ウオノメ、タコは足の代表的トラブル
「ウオノメ」「タコ」は足のトラブルの代表例です。このコラムを読んでくださっているあなたの足にも出来ているかも知れませんね。ごくありふれた疾患ですが、その成因や治療についてはあまり知られていないかもしれません。
これまでの治療は、スピール膏、ハサミ、爪切り、剃刀、やすりなどを使って削ることが一般的でした。私のところに見えた患者さんでも、ご自分でハサミや爪切りの先を使って削っている方が多いのには驚かされます。実は、ハサミや爪切りの先では皮膚を傷つけ易く安全に削れません。また、ウオノメなどの芯の部分を削りとることは困難です。
ドイツ式フットケアに学ぶ
ドイツではフスフレーゲとよばれるフットケアが浸透しています。フスフレーガーと呼ばれる資格を持った専門家が街中にオフィスを開き、患者さんの治療やケアに当たっています。ウオノメやタコなどをありふれた疾患と疎かにせず、技術を開発し、そのニーズに対応していくところは我々も見習うべきだと強く感じました。

フレーザー
そこで私たちは早い段階から、ドイツの進んだフットケアを学び、フットケア専門の器械を導入しました。回転式のやすりのような器械で、フレーザーと呼ばれる先端のやすりが多種揃っています。日本には同様の機材はなく輸入しました。
ウオノメなどは芯の部分があり、削ることが難しかったのですが、写真のとおり! 芯の部分までよく削れます。痛みもなくなり、今まで削るたびに出血していた患者さんにも喜んでいただいています。

左:ウオノメ治療前 右:ウオノメ治療後
本当に必要なものは、足にあったインソール
しかし、ウオノメやタコは削ってもしばらくするとまた固くなってきます。足の裏の体重が集中する部分が、固くなってできるからです。
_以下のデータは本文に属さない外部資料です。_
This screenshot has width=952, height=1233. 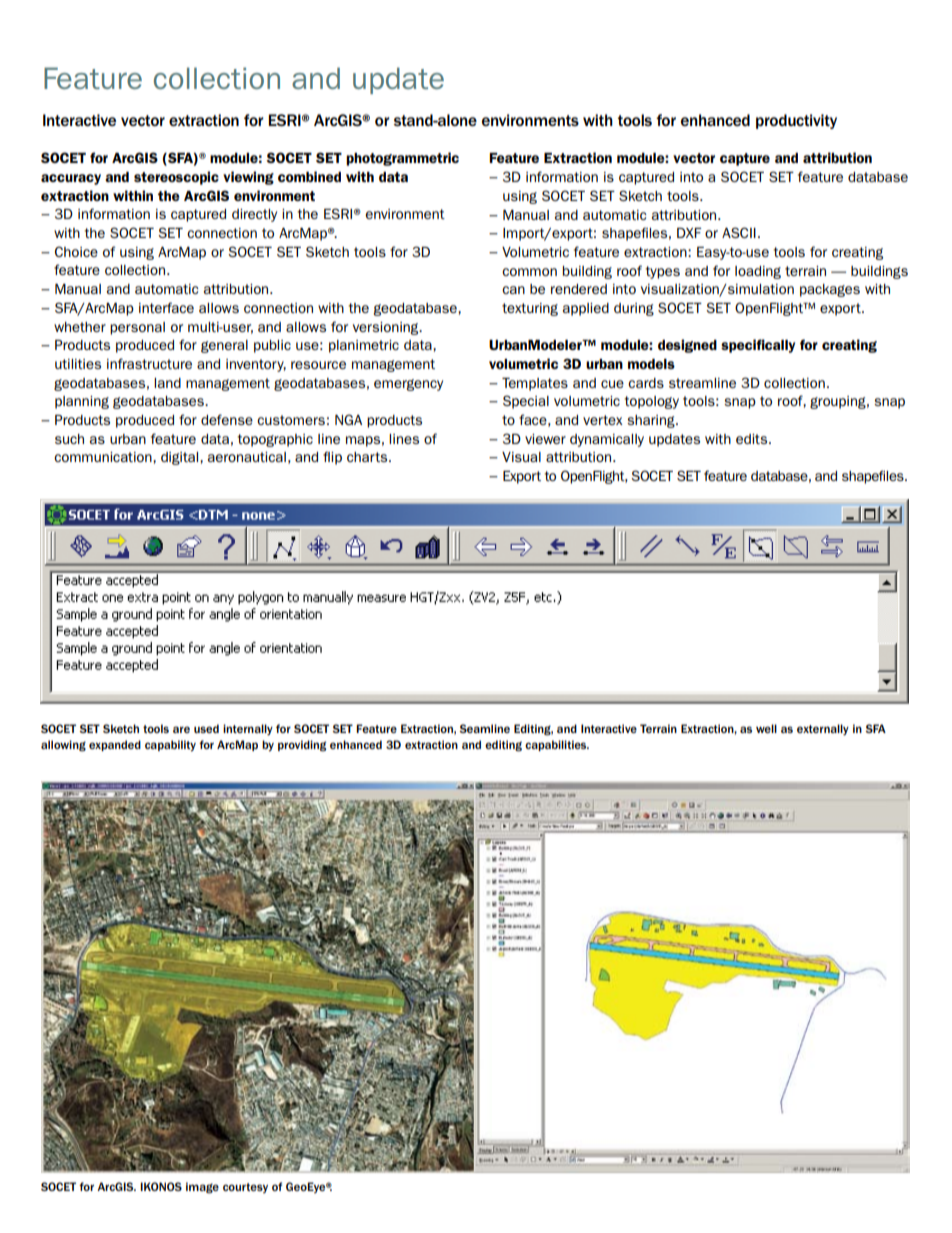 I want to click on courtesy, so click(x=245, y=1188).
したがってウオノメとタコをよくするためには、足の裏の体重を集中させず、うまく分散させるようにすればいいのです。
そのために大切なことは、患者さんの足の立体構造をしっかりサポートするインソール(中敷き)を作成し、体重の分散化を図ることです。足の骨格の立体的構造には様々なバリエーションがあります。つまり、足の形は顔と同様、十人十色で、足の裏のくぼみの形状も人によって様々です。既製品の靴のインソールが合うとは限りません。むしろ、合わないことのほうが自然ですね。無理に足を靴に合わせてしまうことに加え、変形や各種疾患などが原因となりいろいろな足のトラブルが起きてきます。

足に合ったインソールの作成
実際、足をしっかりとサポートし、体重を均等に分散するように設計したインソールを履いていただくことでウオノメとタコはかなり改善します。ちょうど受験勉強時代に固くなったペンダコが、受験が終わり、ペンを持つ回数が減ると目立たなくなるのと同様です。
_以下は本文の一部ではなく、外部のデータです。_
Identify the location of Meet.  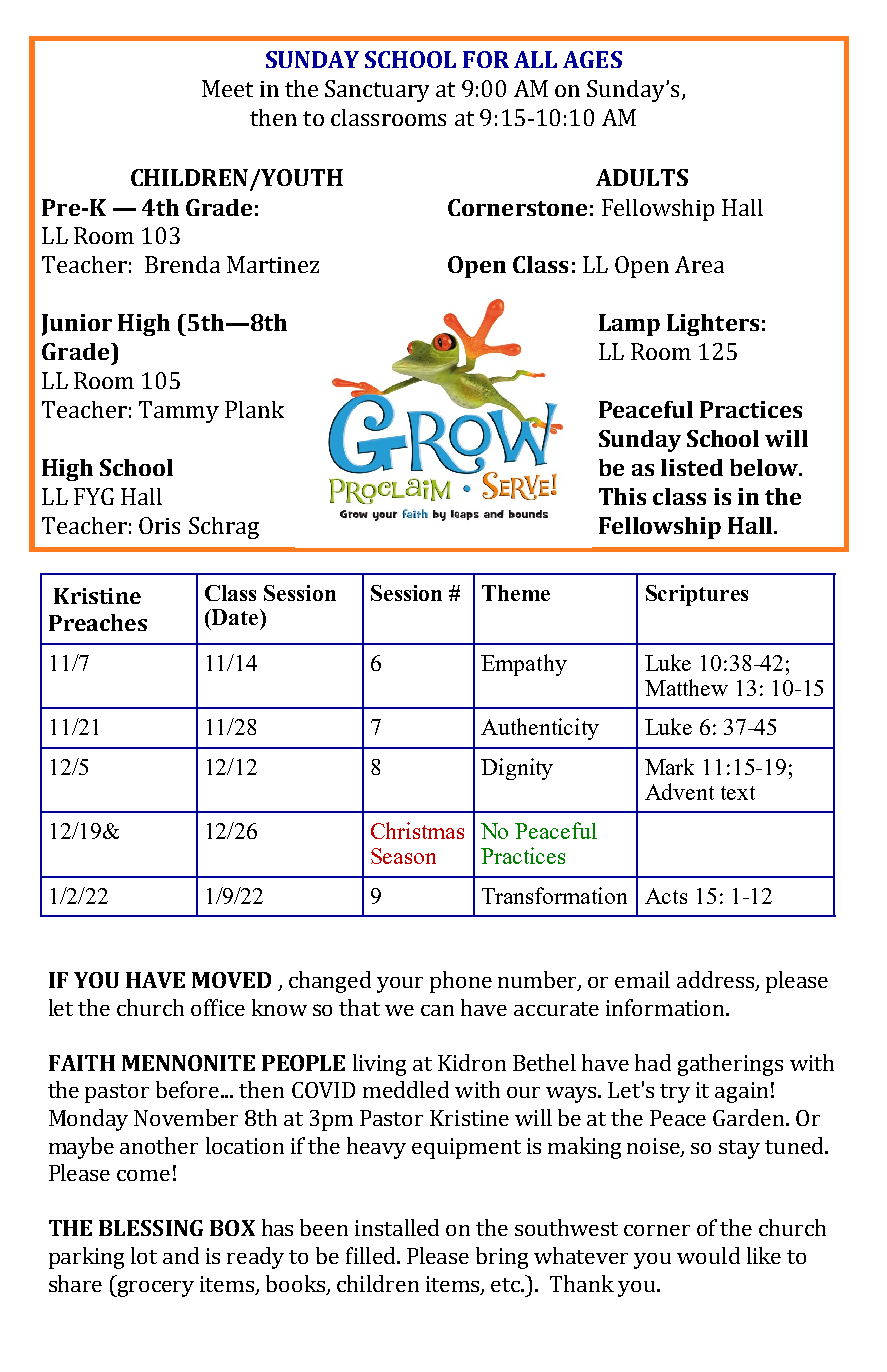
(227, 88).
私も普段、自分用のインソールを着用していますが快適です。疲れにくく、足の裏が暖かです。まるで一日中、足の裏マッサージをしてもらっているような感じですね。
外反母趾や偏平足などいろいろな足の問題にインソールと靴が有効な対応策となりえます。保険で対応も可能なケースも多くありますので、一度専門医にぜひご相談ください。